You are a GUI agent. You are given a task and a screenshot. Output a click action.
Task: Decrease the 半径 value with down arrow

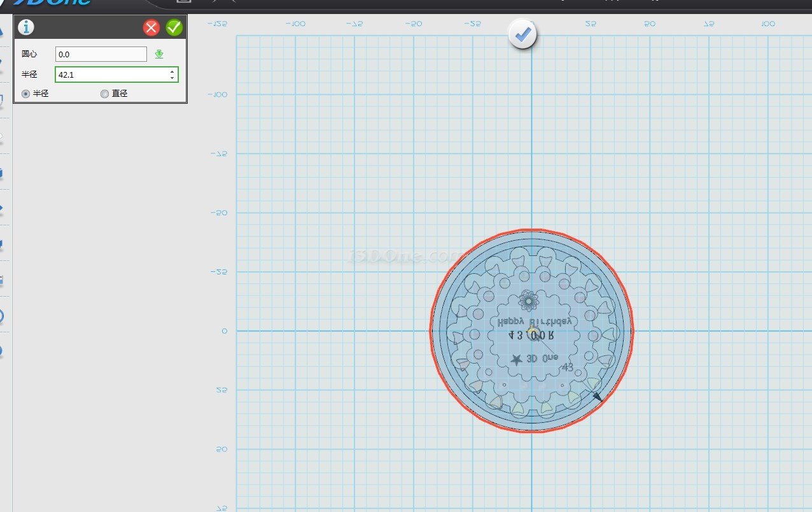[x=172, y=78]
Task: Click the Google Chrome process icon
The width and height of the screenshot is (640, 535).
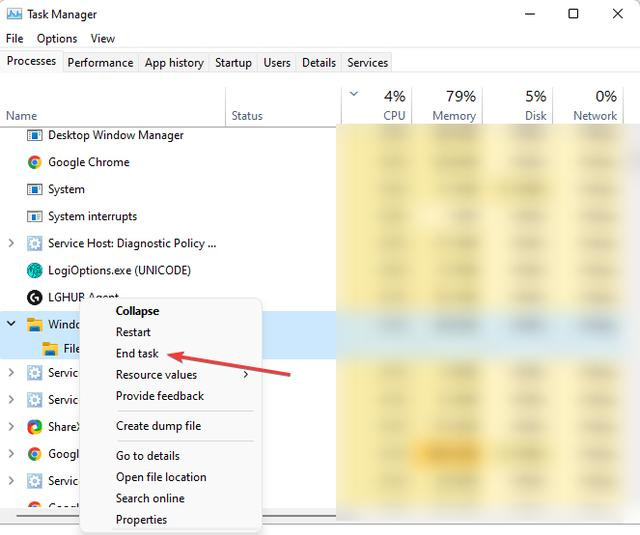Action: [x=35, y=162]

══════

What you are asked to do:
When you write out the material, reproduce each line exactly and omit any picture it holds.

Written response:
You are a GUI agent. You are given a task and a screenshot. Output a click action.
Task: Decrease the 半径 value with down arrow

[x=172, y=78]
Task: Click the Google Chrome process icon
The width and height of the screenshot is (640, 535).
Action: [x=35, y=162]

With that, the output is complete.